Iowa Department of Transportation director Mark Lowe says DOT snow plows are involved in fewer accidents due to equipment and technology upgrades.

Each of the 902 state-owned snowplows are now equipped with flashing blue lights as well as GPS Automatic Vehicle Locating systems and dash cameras.

“Those all translate into some really terrific things,” Lowe says. “One is just fewer crahes — fewer sideswipes, fewer rear-ends — and more up time, less downtime for our snowplows so they’re out on the road more safely and more safely for the traveling public.”

Lowe says his agency is providing better information to the traveling public by analyzing all the data it can get from the plows as well as sensors tracking pavement temperatures.

“We’re optimizing our material. We’re optimizing our routes.

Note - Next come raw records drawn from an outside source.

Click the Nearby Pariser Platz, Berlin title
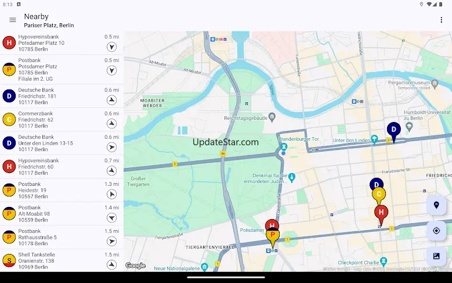452x283 pixels. pos(49,20)
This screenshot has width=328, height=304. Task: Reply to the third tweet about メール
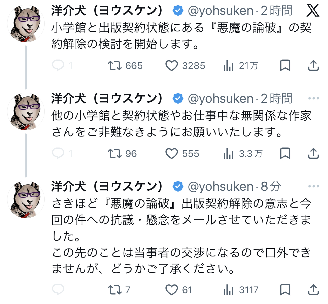coord(58,289)
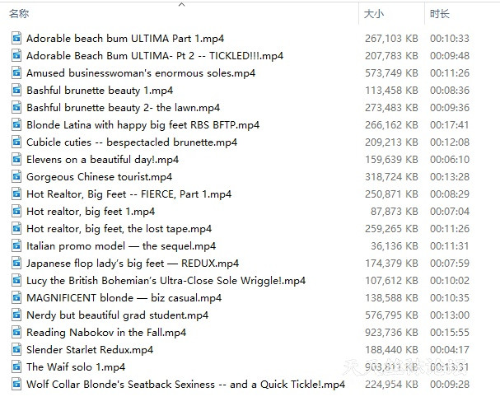Select the icon of Nerdy but beautiful grad student.mp4
500x406 pixels.
(x=16, y=315)
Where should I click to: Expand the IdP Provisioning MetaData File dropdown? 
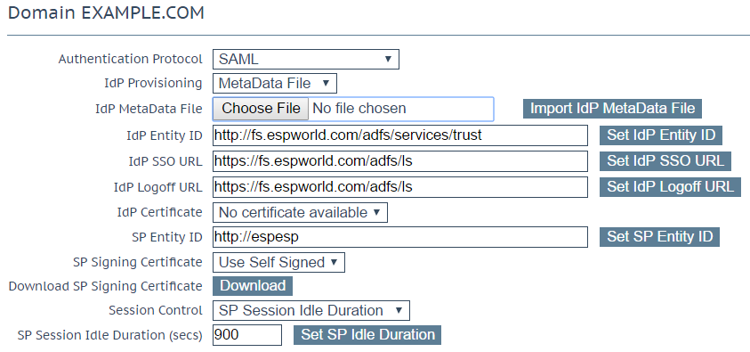pos(275,84)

We’re optimizing the use of our staff resources,” Lowe says. “We’re starting to work on not only being better at telling people what real-time conditions exist, but working to predict what conditions will exist.”

In addition to those technical solutions, the Iowa DOT has employed some old-school tricks, too.

“We haven’t forgotten how to be practical and so one of the things that’s been really successful for us is a living snow fence program which is just simply working with landowners to keep standing corn and bales of hay in critical areas,” Lowe says. “…We get to reduce blowing and drifing, improve visibility, just improve our overall conditions on those roadways at a very low cost.”

For the past three years, the Iowa DOT’s winter maintenance budget has wound up having the lowest cost per lane mile when compared to the upper Midwest states of Michigan, Wisconsin, Illinois and Minnesota.